▶ [Aim] Reproduce the lines below word for word, omitting the pictures.

(Records for finding items)
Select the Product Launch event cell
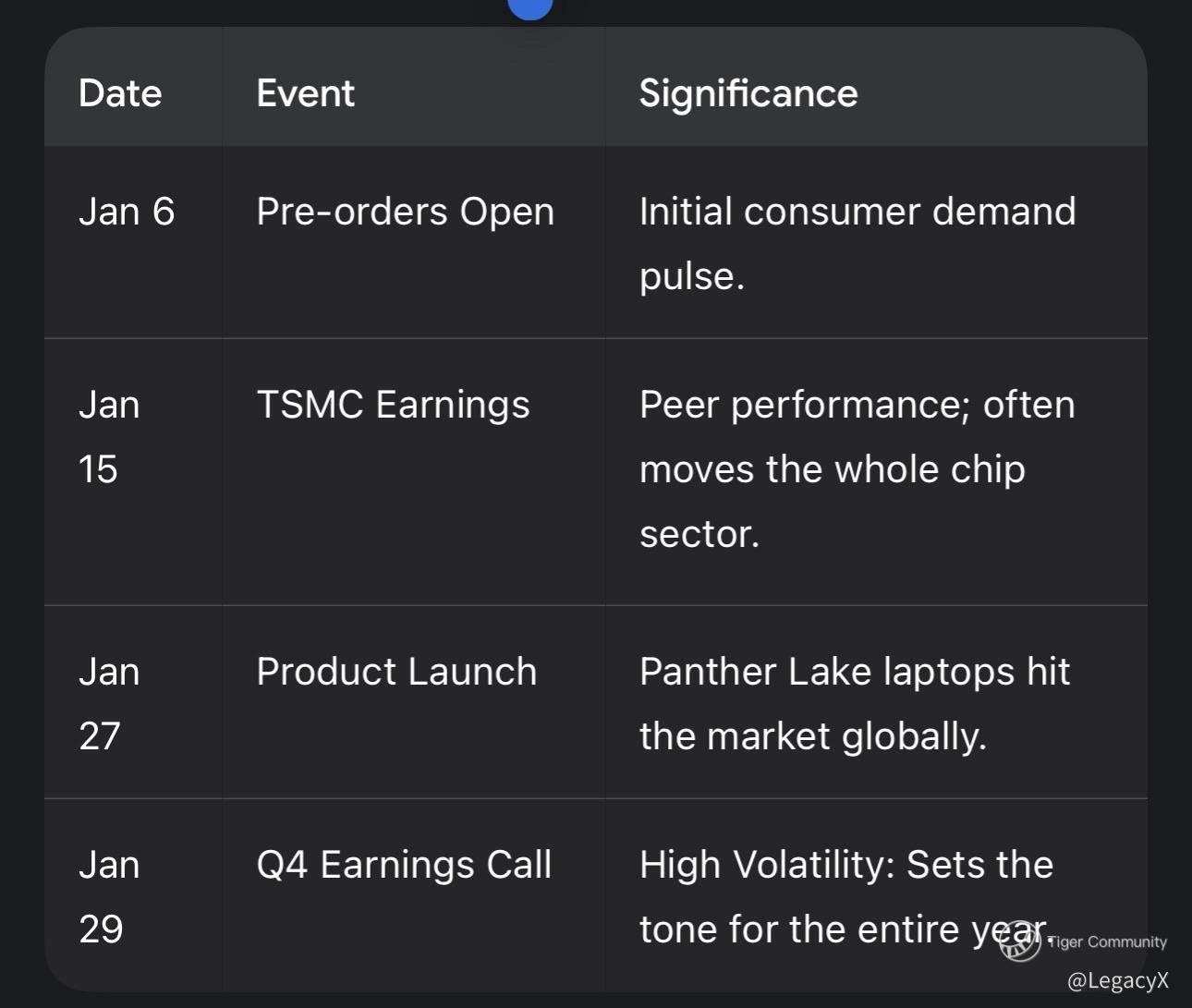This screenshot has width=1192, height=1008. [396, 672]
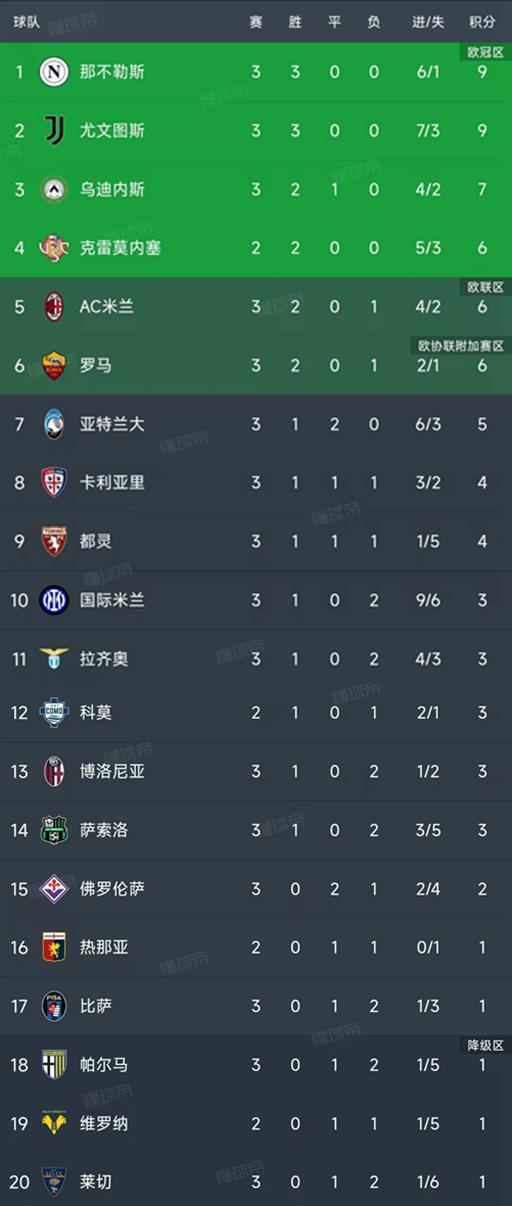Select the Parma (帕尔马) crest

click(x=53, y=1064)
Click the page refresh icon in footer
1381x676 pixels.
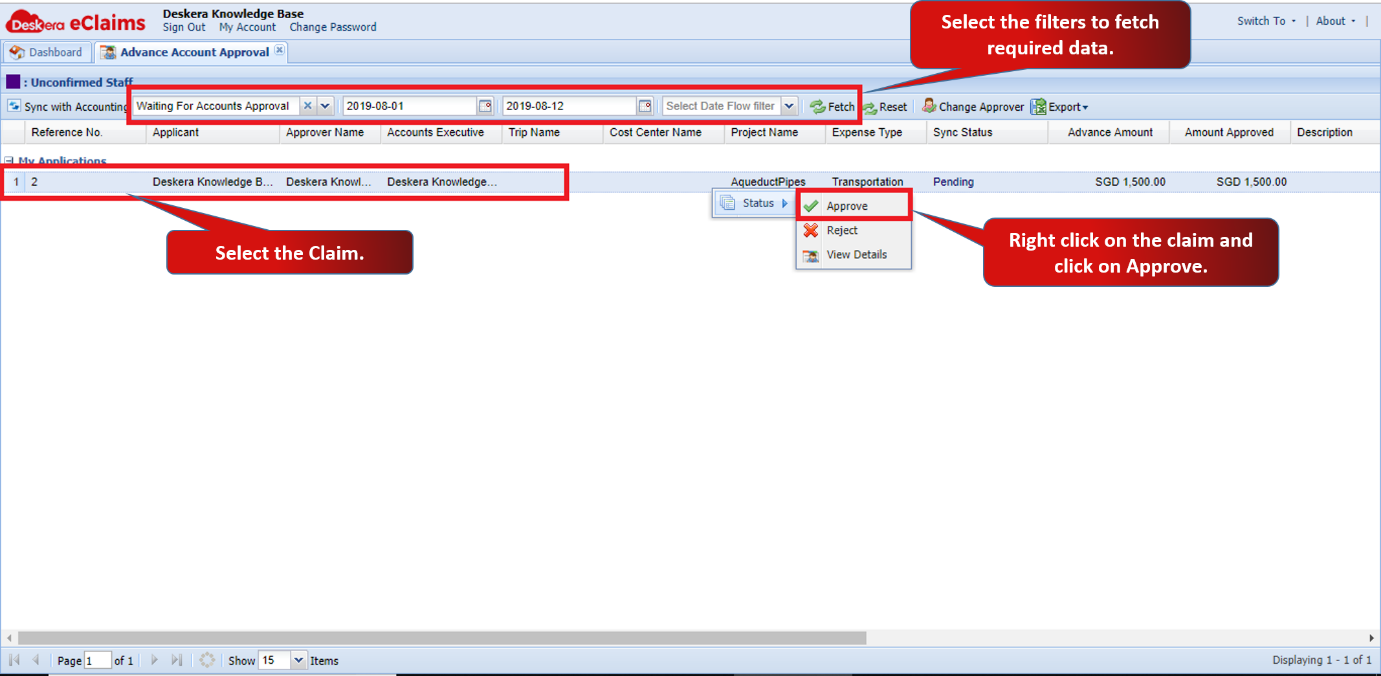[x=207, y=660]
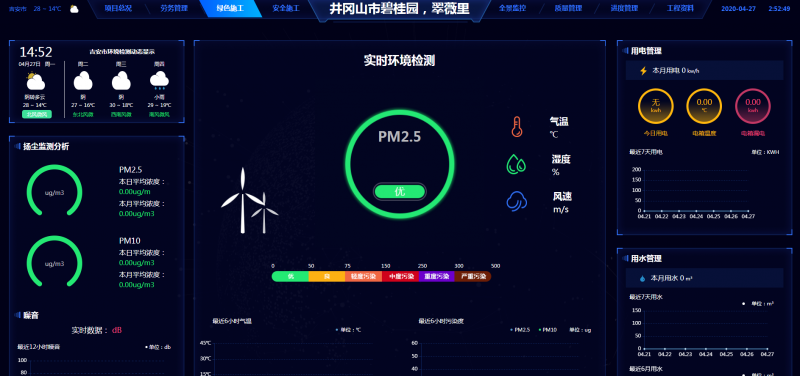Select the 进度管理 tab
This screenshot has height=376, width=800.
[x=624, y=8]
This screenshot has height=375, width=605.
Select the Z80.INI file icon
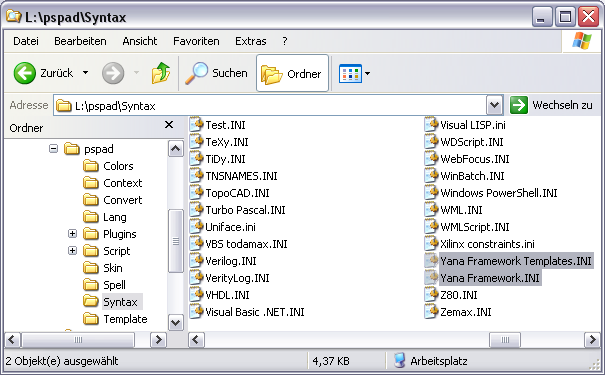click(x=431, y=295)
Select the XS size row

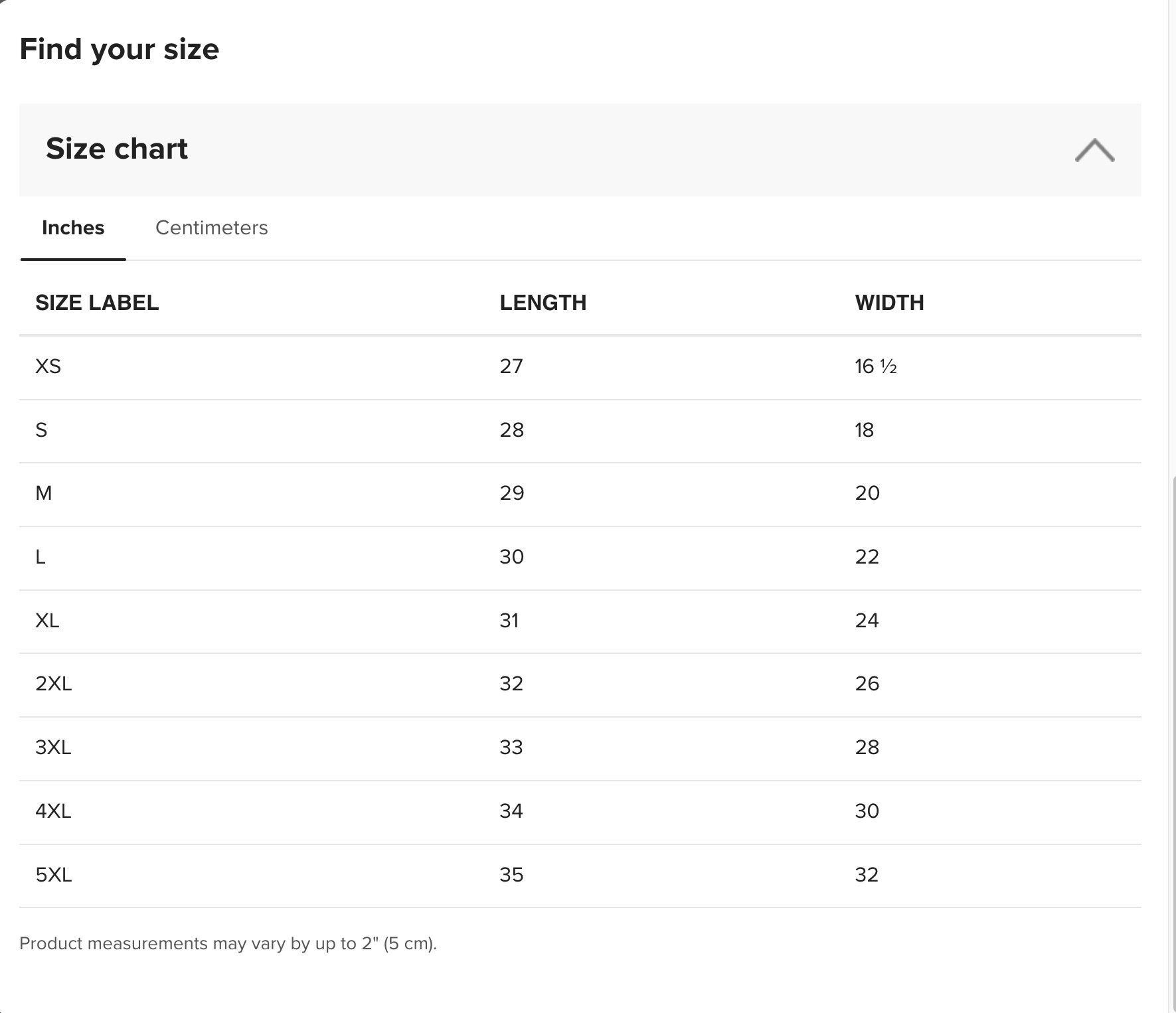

▶ [Worked answer]
Select the Product Launch event cell
This screenshot has width=1192, height=1008. [396, 672]
Select the Parma (帕尔马) crest

click(x=53, y=1064)
Click the page refresh icon in footer
1381x676 pixels.
[x=207, y=660]
Select the 进度管理 tab
This screenshot has height=376, width=800.
[x=624, y=8]
This screenshot has height=375, width=605.
Select the Z80.INI file icon
click(x=431, y=295)
Select the XS size row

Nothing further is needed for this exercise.